__PROBLEM__.
After finding the line with "Task: Click the sandeshrestha site title link" in the entries below, copy that line and each one after it exactly, through the last line, and omit pictures.

########################################

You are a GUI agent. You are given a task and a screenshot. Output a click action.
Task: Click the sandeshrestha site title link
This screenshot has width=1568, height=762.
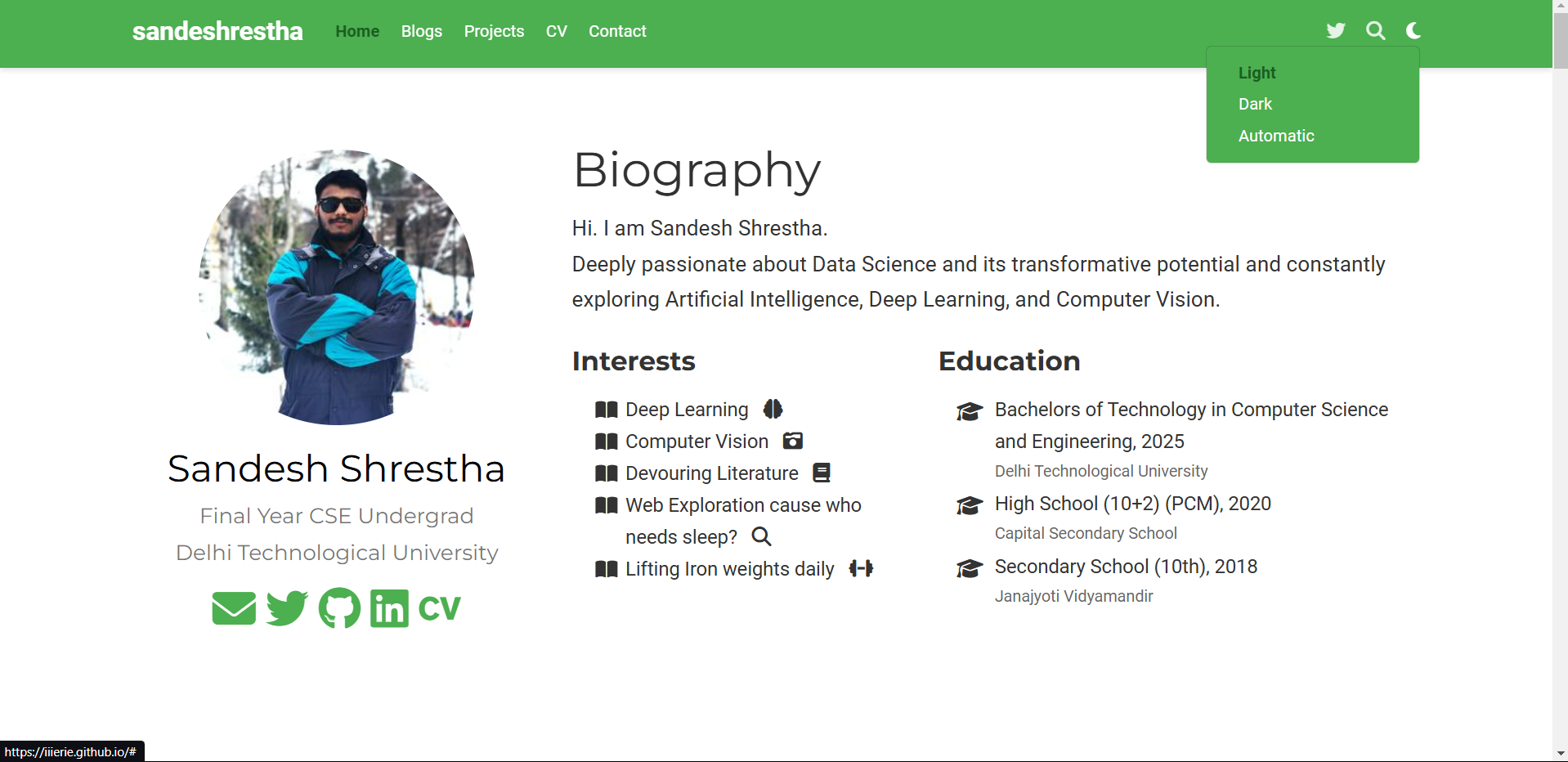pos(217,31)
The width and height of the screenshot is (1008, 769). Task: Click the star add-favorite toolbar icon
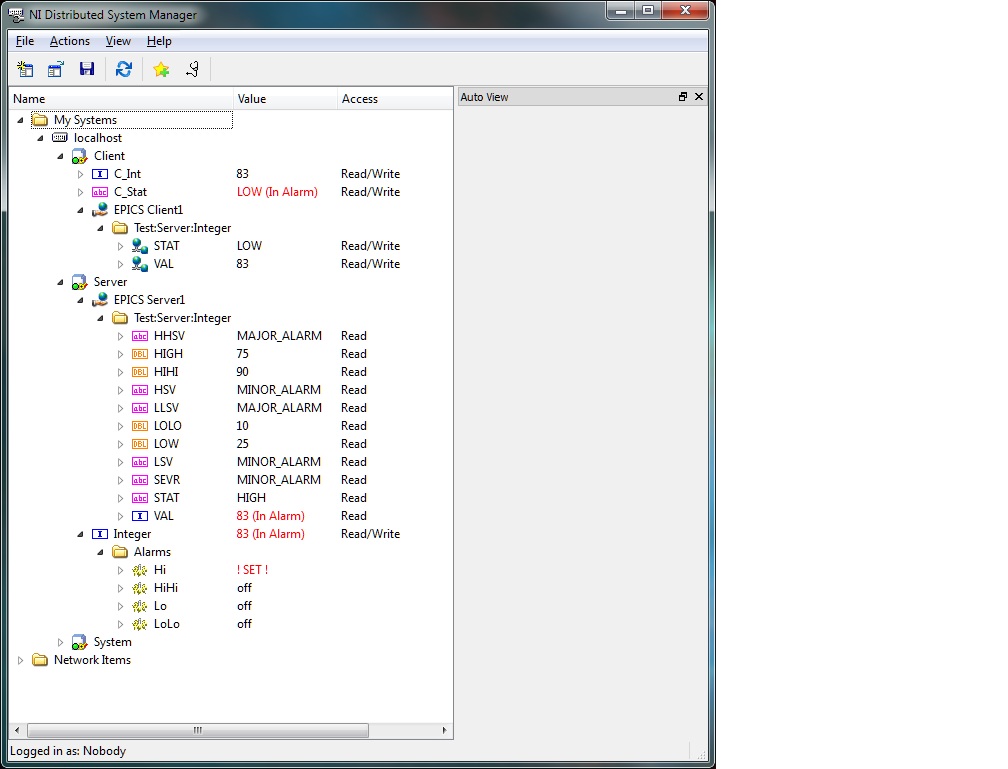[x=160, y=69]
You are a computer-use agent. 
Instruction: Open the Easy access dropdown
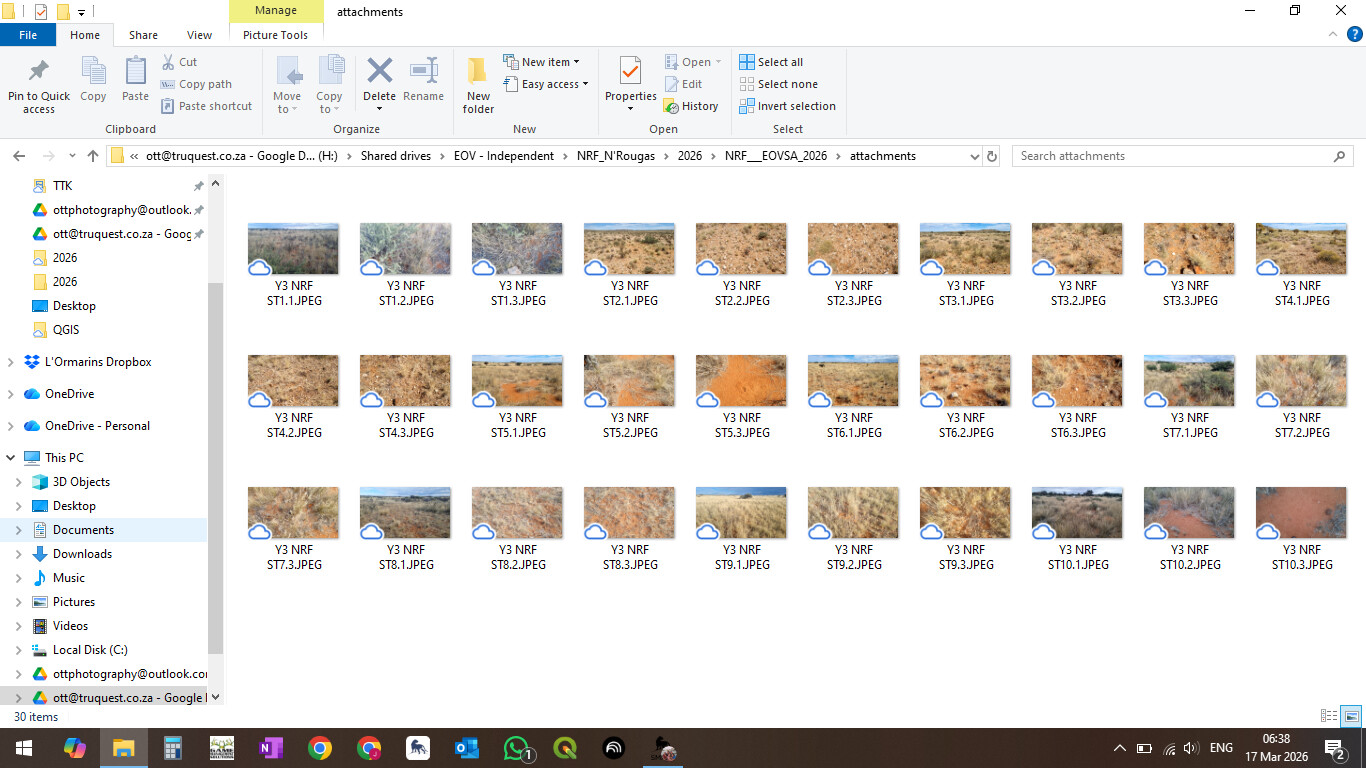(x=548, y=84)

########################################

__SOLUTION TO THIS PROBLEM__.
Task: Click the sandeshrestha site title link
This screenshot has width=1568, height=762.
pos(217,31)
The width and height of the screenshot is (1008, 769). Task: Click the star add-favorite toolbar icon
[x=160, y=69]
You are a computer-use agent. 
Instruction: Open the Easy access dropdown
(x=548, y=84)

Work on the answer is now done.